Required task: Please repeat the material below exactly as it appears.
>> Begin Working data
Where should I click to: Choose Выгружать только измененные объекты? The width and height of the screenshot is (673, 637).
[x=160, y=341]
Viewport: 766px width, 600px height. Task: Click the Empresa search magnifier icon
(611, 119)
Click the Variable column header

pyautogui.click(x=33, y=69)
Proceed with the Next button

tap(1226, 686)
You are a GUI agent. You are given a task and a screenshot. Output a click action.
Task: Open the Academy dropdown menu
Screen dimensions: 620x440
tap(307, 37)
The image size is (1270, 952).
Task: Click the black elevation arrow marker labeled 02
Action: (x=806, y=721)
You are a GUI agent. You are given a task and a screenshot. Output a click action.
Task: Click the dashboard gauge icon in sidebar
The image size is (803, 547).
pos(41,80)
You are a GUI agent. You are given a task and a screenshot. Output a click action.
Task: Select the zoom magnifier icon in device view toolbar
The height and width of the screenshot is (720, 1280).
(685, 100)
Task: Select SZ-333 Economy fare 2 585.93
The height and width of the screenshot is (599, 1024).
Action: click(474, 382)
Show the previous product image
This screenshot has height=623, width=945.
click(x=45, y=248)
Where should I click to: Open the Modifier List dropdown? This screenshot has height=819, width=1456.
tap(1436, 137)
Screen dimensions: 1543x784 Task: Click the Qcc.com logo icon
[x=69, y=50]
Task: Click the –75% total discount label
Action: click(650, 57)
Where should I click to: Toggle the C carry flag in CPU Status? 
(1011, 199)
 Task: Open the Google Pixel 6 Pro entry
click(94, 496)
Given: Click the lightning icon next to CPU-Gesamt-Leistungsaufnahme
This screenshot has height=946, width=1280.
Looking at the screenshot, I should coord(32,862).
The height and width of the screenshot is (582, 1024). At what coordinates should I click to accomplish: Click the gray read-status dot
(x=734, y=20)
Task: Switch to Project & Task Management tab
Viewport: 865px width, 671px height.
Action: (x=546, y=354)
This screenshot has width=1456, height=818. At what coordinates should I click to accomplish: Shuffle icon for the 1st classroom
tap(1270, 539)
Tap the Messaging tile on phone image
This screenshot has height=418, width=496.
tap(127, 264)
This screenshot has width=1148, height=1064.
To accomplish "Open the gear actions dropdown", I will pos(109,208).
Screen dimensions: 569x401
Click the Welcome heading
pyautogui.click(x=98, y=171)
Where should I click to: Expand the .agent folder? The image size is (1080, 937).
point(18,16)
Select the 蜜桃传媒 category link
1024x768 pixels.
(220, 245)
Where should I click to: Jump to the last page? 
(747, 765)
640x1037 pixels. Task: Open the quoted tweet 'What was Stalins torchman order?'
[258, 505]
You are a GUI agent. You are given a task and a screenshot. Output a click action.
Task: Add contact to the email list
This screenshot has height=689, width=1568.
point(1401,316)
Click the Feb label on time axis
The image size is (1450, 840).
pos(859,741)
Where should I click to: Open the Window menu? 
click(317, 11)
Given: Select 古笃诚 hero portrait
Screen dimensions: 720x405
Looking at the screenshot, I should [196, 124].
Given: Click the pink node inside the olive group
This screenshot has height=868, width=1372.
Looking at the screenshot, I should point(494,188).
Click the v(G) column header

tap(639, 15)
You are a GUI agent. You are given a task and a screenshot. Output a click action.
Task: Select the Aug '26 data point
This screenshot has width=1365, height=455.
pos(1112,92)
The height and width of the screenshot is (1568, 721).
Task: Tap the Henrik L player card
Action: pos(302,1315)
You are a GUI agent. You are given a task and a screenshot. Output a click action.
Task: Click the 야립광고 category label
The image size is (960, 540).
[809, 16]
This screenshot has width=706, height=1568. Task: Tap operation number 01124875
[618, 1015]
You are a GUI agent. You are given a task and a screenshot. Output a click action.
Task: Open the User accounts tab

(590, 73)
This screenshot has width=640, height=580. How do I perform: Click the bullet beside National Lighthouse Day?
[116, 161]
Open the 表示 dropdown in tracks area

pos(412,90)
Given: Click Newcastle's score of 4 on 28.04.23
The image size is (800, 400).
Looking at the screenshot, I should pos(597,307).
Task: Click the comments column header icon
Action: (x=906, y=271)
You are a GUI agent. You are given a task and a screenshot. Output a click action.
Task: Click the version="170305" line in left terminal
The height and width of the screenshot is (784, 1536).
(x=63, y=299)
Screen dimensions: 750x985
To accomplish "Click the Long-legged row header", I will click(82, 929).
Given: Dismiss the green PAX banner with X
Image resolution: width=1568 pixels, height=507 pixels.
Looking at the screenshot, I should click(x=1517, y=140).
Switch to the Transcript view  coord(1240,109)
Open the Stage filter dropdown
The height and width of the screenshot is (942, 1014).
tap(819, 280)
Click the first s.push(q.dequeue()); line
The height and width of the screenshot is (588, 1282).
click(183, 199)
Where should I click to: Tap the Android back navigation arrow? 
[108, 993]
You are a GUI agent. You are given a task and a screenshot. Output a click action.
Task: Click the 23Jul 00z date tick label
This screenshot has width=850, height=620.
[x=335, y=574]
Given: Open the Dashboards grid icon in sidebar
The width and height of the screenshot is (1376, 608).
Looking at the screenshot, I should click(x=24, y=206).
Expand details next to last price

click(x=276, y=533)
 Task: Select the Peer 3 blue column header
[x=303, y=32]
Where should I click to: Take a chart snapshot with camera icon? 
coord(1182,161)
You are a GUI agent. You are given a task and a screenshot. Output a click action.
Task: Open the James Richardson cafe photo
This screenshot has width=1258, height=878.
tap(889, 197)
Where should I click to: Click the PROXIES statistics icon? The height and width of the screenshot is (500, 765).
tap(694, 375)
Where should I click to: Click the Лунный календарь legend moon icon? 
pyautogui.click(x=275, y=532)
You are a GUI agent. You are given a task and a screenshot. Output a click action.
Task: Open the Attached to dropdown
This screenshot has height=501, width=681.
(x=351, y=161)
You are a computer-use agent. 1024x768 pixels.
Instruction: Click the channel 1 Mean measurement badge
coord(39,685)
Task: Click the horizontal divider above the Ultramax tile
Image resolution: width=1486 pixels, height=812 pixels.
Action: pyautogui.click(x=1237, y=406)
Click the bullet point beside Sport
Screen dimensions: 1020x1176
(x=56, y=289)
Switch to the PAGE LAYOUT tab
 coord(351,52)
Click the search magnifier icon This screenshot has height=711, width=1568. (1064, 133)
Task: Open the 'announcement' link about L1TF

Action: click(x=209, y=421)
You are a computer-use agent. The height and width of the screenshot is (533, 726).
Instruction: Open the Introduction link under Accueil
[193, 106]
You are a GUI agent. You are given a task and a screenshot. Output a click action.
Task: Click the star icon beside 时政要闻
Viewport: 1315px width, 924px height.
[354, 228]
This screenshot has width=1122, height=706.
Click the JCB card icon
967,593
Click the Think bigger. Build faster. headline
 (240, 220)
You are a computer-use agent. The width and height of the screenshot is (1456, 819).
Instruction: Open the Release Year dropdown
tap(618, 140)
>> End Working data
Answer:
Where should I click to: Choose Выгружать только измененные объекты? The width and height of the screenshot is (673, 637).
[x=160, y=341]
Viewport: 766px width, 600px height. Task: Click the Empresa search magnifier icon
(611, 119)
Click the Variable column header

pyautogui.click(x=33, y=69)
Proceed with the Next button

tap(1226, 686)
You are a GUI agent. You are given a task and a screenshot. Output a click action.
Task: Open the Academy dropdown menu
Screen dimensions: 620x440
tap(307, 37)
The image size is (1270, 952).
Task: Click the black elevation arrow marker labeled 02
Action: (x=806, y=721)
You are a GUI agent. You are given a task and a screenshot. Output a click action.
Task: Click the dashboard gauge icon in sidebar
The image size is (803, 547).
pos(41,80)
You are a GUI agent. You are given a task and a screenshot. Output a click action.
Task: Select the zoom magnifier icon in device view toolbar
The height and width of the screenshot is (720, 1280).
(685, 100)
Task: Select SZ-333 Economy fare 2 585.93
The height and width of the screenshot is (599, 1024).
Action: click(474, 382)
Show the previous product image
This screenshot has height=623, width=945.
click(x=45, y=248)
Where should I click to: Open the Modifier List dropdown? This screenshot has height=819, width=1456.
tap(1436, 137)
Screen dimensions: 1543x784 Task: Click the Qcc.com logo icon
[x=69, y=50]
Task: Click the –75% total discount label
Action: click(650, 57)
Where should I click to: Toggle the C carry flag in CPU Status? 
(1011, 199)
 Task: Open the Google Pixel 6 Pro entry
click(94, 496)
Given: Click the lightning icon next to CPU-Gesamt-Leistungsaufnahme
This screenshot has height=946, width=1280.
Looking at the screenshot, I should coord(32,862).
The height and width of the screenshot is (582, 1024). At what coordinates should I click to accomplish: Click the gray read-status dot
(x=734, y=20)
Task: Switch to Project & Task Management tab
Viewport: 865px width, 671px height.
Action: (x=546, y=354)
This screenshot has width=1456, height=818. At what coordinates should I click to accomplish: Shuffle icon for the 1st classroom
tap(1270, 539)
Tap the Messaging tile on phone image
This screenshot has height=418, width=496.
tap(127, 264)
This screenshot has width=1148, height=1064.
To accomplish "Open the gear actions dropdown", I will pos(109,208).
Screen dimensions: 569x401
Click the Welcome heading
pyautogui.click(x=98, y=171)
Where should I click to: Expand the .agent folder? The image size is (1080, 937).
point(18,16)
Select the 蜜桃传媒 category link
1024x768 pixels.
(220, 245)
Where should I click to: Jump to the last page? 
(747, 765)
640x1037 pixels. Task: Open the quoted tweet 'What was Stalins torchman order?'
[258, 505]
You are a GUI agent. You are given a task and a screenshot. Output a click action.
Task: Add contact to the email list
This screenshot has height=689, width=1568.
point(1401,316)
Click the Feb label on time axis
The image size is (1450, 840).
pos(859,741)
Where should I click to: Open the Window menu? 
click(317, 11)
Given: Select 古笃诚 hero portrait
Screen dimensions: 720x405
Looking at the screenshot, I should [196, 124].
Given: Click the pink node inside the olive group
This screenshot has height=868, width=1372.
Looking at the screenshot, I should point(494,188).
Click the v(G) column header

tap(639, 15)
You are a GUI agent. You are given a task and a screenshot. Output a click action.
Task: Select the Aug '26 data point
This screenshot has width=1365, height=455.
pos(1112,92)
The height and width of the screenshot is (1568, 721).
Task: Tap the Henrik L player card
Action: pos(302,1315)
You are a GUI agent. You are given a task and a screenshot. Output a click action.
Task: Click the 야립광고 category label
The image size is (960, 540).
[809, 16]
This screenshot has width=706, height=1568. Task: Tap operation number 01124875
[618, 1015]
You are a GUI agent. You are given a task and a screenshot. Output a click action.
Task: Open the User accounts tab

(590, 73)
This screenshot has width=640, height=580. How do I perform: Click the bullet beside National Lighthouse Day?
[116, 161]
Open the 表示 dropdown in tracks area

pos(412,90)
Given: Click Newcastle's score of 4 on 28.04.23
The image size is (800, 400).
Looking at the screenshot, I should pos(597,307).
Task: Click the comments column header icon
Action: (x=906, y=271)
You are a GUI agent. You are given a task and a screenshot. Output a click action.
Task: Click the version="170305" line in left terminal
The height and width of the screenshot is (784, 1536).
(x=63, y=299)
Screen dimensions: 750x985
To accomplish "Click the Long-legged row header", I will click(82, 929).
Given: Dismiss the green PAX banner with X
Image resolution: width=1568 pixels, height=507 pixels.
Looking at the screenshot, I should click(x=1517, y=140).
Switch to the Transcript view  coord(1240,109)
Open the Stage filter dropdown
The height and width of the screenshot is (942, 1014).
tap(819, 280)
Click the first s.push(q.dequeue()); line
The height and width of the screenshot is (588, 1282).
click(183, 199)
Where should I click to: Tap the Android back navigation arrow? 
[108, 993]
You are a GUI agent. You are given a task and a screenshot. Output a click action.
Task: Click the 23Jul 00z date tick label
This screenshot has width=850, height=620.
[x=335, y=574]
Given: Open the Dashboards grid icon in sidebar
The width and height of the screenshot is (1376, 608).
Looking at the screenshot, I should click(x=24, y=206).
Expand details next to last price

click(x=276, y=533)
 Task: Select the Peer 3 blue column header
[x=303, y=32]
Where should I click to: Take a chart snapshot with camera icon? 
coord(1182,161)
You are a GUI agent. You are given a task and a screenshot. Output a click action.
Task: Open the James Richardson cafe photo
This screenshot has width=1258, height=878.
tap(889, 197)
Where should I click to: Click the PROXIES statistics icon? The height and width of the screenshot is (500, 765).
tap(694, 375)
Where should I click to: Click the Лунный календарь legend moon icon? 
pyautogui.click(x=275, y=532)
You are a GUI agent. You are given a task and a screenshot. Output a click action.
Task: Open the Attached to dropdown
This screenshot has height=501, width=681.
(x=351, y=161)
You are a computer-use agent. 1024x768 pixels.
Instruction: Click the channel 1 Mean measurement badge
coord(39,685)
Task: Click the horizontal divider above the Ultramax tile
Image resolution: width=1486 pixels, height=812 pixels.
Action: pyautogui.click(x=1237, y=406)
Click the bullet point beside Sport
Screen dimensions: 1020x1176
(x=56, y=289)
Switch to the PAGE LAYOUT tab
 coord(351,52)
Click the search magnifier icon This screenshot has height=711, width=1568. (1064, 133)
Task: Open the 'announcement' link about L1TF

Action: click(x=209, y=421)
You are a computer-use agent. The height and width of the screenshot is (533, 726).
Instruction: Open the Introduction link under Accueil
[193, 106]
You are a GUI agent. You are given a task and a screenshot. Output a click action.
Task: Click the star icon beside 时政要闻
Viewport: 1315px width, 924px height.
[354, 228]
This screenshot has width=1122, height=706.
Click the JCB card icon
967,593
Click the Think bigger. Build faster. headline
 (240, 220)
You are a computer-use agent. The width and height of the screenshot is (1456, 819).
Instruction: Open the Release Year dropdown
tap(618, 140)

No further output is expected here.